What you need to do ▸ Set down every entry below exactly as it stands.

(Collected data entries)
+ + +

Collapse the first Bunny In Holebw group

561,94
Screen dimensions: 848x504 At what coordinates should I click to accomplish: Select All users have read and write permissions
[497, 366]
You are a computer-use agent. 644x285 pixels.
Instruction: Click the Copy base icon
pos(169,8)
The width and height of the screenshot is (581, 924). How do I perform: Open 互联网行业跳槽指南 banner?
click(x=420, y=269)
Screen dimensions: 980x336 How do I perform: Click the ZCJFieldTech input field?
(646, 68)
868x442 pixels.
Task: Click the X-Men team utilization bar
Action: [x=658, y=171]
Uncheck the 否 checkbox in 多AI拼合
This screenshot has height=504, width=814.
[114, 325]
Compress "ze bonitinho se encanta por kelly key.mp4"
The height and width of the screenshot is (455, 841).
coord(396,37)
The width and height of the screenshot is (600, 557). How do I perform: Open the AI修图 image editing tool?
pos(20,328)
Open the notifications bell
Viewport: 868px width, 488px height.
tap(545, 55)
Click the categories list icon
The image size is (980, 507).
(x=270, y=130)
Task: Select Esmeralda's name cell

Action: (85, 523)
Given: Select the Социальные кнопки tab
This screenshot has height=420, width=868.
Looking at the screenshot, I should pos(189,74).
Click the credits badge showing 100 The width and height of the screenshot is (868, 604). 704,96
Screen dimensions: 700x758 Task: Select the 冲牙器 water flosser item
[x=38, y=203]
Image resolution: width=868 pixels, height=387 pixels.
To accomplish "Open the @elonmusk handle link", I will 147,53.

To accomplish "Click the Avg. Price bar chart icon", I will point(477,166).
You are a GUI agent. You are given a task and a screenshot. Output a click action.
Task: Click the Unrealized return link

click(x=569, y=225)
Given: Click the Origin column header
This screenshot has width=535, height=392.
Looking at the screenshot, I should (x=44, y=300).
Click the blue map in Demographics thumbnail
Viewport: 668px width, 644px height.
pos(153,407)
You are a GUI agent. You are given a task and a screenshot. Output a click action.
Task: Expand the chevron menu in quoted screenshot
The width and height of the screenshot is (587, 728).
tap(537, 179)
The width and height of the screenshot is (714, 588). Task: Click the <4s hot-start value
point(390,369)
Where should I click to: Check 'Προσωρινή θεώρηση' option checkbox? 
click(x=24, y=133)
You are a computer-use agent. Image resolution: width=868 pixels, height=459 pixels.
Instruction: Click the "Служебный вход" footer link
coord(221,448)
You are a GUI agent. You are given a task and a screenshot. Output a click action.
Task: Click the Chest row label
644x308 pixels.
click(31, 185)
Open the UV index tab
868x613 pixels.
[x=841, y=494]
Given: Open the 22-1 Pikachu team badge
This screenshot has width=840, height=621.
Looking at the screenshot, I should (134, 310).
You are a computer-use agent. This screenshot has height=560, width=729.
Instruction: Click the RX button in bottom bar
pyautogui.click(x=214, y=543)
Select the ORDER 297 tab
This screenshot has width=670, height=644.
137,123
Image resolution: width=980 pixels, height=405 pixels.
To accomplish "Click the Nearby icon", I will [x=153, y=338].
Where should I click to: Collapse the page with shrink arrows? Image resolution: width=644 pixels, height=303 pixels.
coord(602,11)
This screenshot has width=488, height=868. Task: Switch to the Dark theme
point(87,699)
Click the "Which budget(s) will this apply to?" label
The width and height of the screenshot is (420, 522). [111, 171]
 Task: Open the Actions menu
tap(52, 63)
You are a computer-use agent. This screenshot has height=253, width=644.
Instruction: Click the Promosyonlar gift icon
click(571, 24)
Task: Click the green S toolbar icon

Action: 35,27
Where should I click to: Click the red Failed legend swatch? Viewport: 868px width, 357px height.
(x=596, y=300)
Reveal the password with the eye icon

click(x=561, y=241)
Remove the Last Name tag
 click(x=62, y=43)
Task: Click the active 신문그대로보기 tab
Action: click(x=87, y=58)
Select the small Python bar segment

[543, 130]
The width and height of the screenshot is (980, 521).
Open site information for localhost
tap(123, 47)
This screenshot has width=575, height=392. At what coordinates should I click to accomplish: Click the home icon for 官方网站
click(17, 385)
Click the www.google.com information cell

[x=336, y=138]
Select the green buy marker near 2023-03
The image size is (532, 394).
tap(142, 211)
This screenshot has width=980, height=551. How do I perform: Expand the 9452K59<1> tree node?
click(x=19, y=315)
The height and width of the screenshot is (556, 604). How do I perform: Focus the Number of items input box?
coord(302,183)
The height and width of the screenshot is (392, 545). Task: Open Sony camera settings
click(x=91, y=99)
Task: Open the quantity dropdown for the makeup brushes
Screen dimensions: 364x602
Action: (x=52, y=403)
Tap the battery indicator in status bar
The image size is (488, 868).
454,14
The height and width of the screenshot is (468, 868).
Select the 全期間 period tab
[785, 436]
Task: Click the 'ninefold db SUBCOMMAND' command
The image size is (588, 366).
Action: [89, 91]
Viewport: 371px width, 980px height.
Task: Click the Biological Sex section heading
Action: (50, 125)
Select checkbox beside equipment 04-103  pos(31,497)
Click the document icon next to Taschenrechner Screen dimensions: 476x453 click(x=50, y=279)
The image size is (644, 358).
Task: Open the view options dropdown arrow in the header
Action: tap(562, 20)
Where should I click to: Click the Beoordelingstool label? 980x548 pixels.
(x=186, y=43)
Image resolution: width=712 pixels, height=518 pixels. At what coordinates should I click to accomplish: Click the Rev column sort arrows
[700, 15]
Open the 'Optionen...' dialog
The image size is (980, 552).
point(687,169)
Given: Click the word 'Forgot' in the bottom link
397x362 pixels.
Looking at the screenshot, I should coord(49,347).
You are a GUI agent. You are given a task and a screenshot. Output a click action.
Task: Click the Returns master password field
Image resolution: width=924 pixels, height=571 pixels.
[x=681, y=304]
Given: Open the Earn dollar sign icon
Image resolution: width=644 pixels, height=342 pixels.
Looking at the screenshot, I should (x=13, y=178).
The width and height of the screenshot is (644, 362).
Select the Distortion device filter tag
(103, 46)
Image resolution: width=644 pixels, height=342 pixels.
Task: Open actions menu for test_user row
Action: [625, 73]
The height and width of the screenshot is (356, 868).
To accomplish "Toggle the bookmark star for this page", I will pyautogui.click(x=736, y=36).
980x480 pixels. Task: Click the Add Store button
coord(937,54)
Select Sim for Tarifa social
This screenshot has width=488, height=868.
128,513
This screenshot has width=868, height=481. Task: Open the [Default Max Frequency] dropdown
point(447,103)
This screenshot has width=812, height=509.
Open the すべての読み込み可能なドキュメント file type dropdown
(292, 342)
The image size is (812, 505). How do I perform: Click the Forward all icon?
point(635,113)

+ + +

Written solution ▸
Collapse the first Bunny In Holebw group

561,94
Screen dimensions: 848x504 At what coordinates should I click to accomplish: Select All users have read and write permissions
[497, 366]
You are a computer-use agent. 644x285 pixels.
Instruction: Click the Copy base icon
pos(169,8)
The width and height of the screenshot is (581, 924). How do I perform: Open 互联网行业跳槽指南 banner?
click(x=420, y=269)
Screen dimensions: 980x336 How do I perform: Click the ZCJFieldTech input field?
(646, 68)
868x442 pixels.
Task: Click the X-Men team utilization bar
Action: [x=658, y=171]
Uncheck the 否 checkbox in 多AI拼合
This screenshot has height=504, width=814.
[114, 325]
Compress "ze bonitinho se encanta por kelly key.mp4"
The height and width of the screenshot is (455, 841).
coord(396,37)
The width and height of the screenshot is (600, 557). How do I perform: Open the AI修图 image editing tool?
pos(20,328)
Open the notifications bell
Viewport: 868px width, 488px height.
tap(545, 55)
Click the categories list icon
The image size is (980, 507).
(x=270, y=130)
Task: Select Esmeralda's name cell

Action: (85, 523)
Given: Select the Социальные кнопки tab
This screenshot has height=420, width=868.
Looking at the screenshot, I should pos(189,74).
Click the credits badge showing 100 The width and height of the screenshot is (868, 604). 704,96
Screen dimensions: 700x758 Task: Select the 冲牙器 water flosser item
[x=38, y=203]
Image resolution: width=868 pixels, height=387 pixels.
To accomplish "Open the @elonmusk handle link", I will 147,53.

To accomplish "Click the Avg. Price bar chart icon", I will point(477,166).
You are a GUI agent. You are given a task and a screenshot. Output a click action.
Task: Click the Unrealized return link

click(x=569, y=225)
Given: Click the Origin column header
This screenshot has width=535, height=392.
Looking at the screenshot, I should (x=44, y=300).
Click the blue map in Demographics thumbnail
Viewport: 668px width, 644px height.
pos(153,407)
You are a GUI agent. You are given a task and a screenshot. Output a click action.
Task: Expand the chevron menu in quoted screenshot
The width and height of the screenshot is (587, 728).
tap(537, 179)
The width and height of the screenshot is (714, 588). Task: Click the <4s hot-start value
point(390,369)
Where should I click to: Check 'Προσωρινή θεώρηση' option checkbox? 
click(x=24, y=133)
You are a computer-use agent. Image resolution: width=868 pixels, height=459 pixels.
Instruction: Click the "Служебный вход" footer link
coord(221,448)
You are a GUI agent. You are given a task and a screenshot. Output a click action.
Task: Click the Chest row label
644x308 pixels.
click(31, 185)
Open the UV index tab
868x613 pixels.
[x=841, y=494]
Given: Open the 22-1 Pikachu team badge
This screenshot has width=840, height=621.
Looking at the screenshot, I should (134, 310).
You are a computer-use agent. This screenshot has height=560, width=729.
Instruction: Click the RX button in bottom bar
pyautogui.click(x=214, y=543)
Select the ORDER 297 tab
This screenshot has width=670, height=644.
137,123
Image resolution: width=980 pixels, height=405 pixels.
To accomplish "Click the Nearby icon", I will [x=153, y=338].
Where should I click to: Collapse the page with shrink arrows? Image resolution: width=644 pixels, height=303 pixels.
coord(602,11)
This screenshot has width=488, height=868. Task: Switch to the Dark theme
point(87,699)
Click the "Which budget(s) will this apply to?" label
The width and height of the screenshot is (420, 522). [111, 171]
 Task: Open the Actions menu
tap(52, 63)
You are a computer-use agent. This screenshot has height=253, width=644.
Instruction: Click the Promosyonlar gift icon
click(571, 24)
Task: Click the green S toolbar icon

Action: 35,27
Where should I click to: Click the red Failed legend swatch? Viewport: 868px width, 357px height.
(x=596, y=300)
Reveal the password with the eye icon

click(x=561, y=241)
Remove the Last Name tag
 click(x=62, y=43)
Task: Click the active 신문그대로보기 tab
Action: click(x=87, y=58)
Select the small Python bar segment

[543, 130]
The width and height of the screenshot is (980, 521).
Open site information for localhost
tap(123, 47)
This screenshot has width=575, height=392. At what coordinates should I click to accomplish: Click the home icon for 官方网站
click(17, 385)
Click the www.google.com information cell

[x=336, y=138]
Select the green buy marker near 2023-03
The image size is (532, 394).
tap(142, 211)
This screenshot has width=980, height=551. How do I perform: Expand the 9452K59<1> tree node?
click(x=19, y=315)
The height and width of the screenshot is (556, 604). How do I perform: Focus the Number of items input box?
coord(302,183)
The height and width of the screenshot is (392, 545). Task: Open Sony camera settings
click(x=91, y=99)
Task: Open the quantity dropdown for the makeup brushes
Screen dimensions: 364x602
Action: (x=52, y=403)
Tap the battery indicator in status bar
The image size is (488, 868).
454,14
The height and width of the screenshot is (468, 868).
Select the 全期間 period tab
[785, 436]
Task: Click the 'ninefold db SUBCOMMAND' command
The image size is (588, 366).
Action: [89, 91]
Viewport: 371px width, 980px height.
Task: Click the Biological Sex section heading
Action: (50, 125)
Select checkbox beside equipment 04-103  pos(31,497)
Click the document icon next to Taschenrechner Screen dimensions: 476x453 click(x=50, y=279)
The image size is (644, 358).
Task: Open the view options dropdown arrow in the header
Action: tap(562, 20)
Where should I click to: Click the Beoordelingstool label? 980x548 pixels.
(x=186, y=43)
Image resolution: width=712 pixels, height=518 pixels. At what coordinates should I click to accomplish: Click the Rev column sort arrows
[700, 15]
Open the 'Optionen...' dialog
The image size is (980, 552).
point(687,169)
Given: Click the word 'Forgot' in the bottom link
397x362 pixels.
Looking at the screenshot, I should coord(49,347).
You are a GUI agent. You are given a task and a screenshot. Output a click action.
Task: Click the Returns master password field
Image resolution: width=924 pixels, height=571 pixels.
[x=681, y=304]
Given: Open the Earn dollar sign icon
Image resolution: width=644 pixels, height=342 pixels.
Looking at the screenshot, I should (x=13, y=178).
The width and height of the screenshot is (644, 362).
Select the Distortion device filter tag
(103, 46)
Image resolution: width=644 pixels, height=342 pixels.
Task: Open actions menu for test_user row
Action: [625, 73]
The height and width of the screenshot is (356, 868).
To accomplish "Toggle the bookmark star for this page", I will pyautogui.click(x=736, y=36).
980x480 pixels. Task: Click the Add Store button
coord(937,54)
Select Sim for Tarifa social
This screenshot has width=488, height=868.
128,513
This screenshot has width=868, height=481. Task: Open the [Default Max Frequency] dropdown
point(447,103)
This screenshot has width=812, height=509.
Open the すべての読み込み可能なドキュメント file type dropdown
(292, 342)
The image size is (812, 505). How do I perform: Click the Forward all icon?
point(635,113)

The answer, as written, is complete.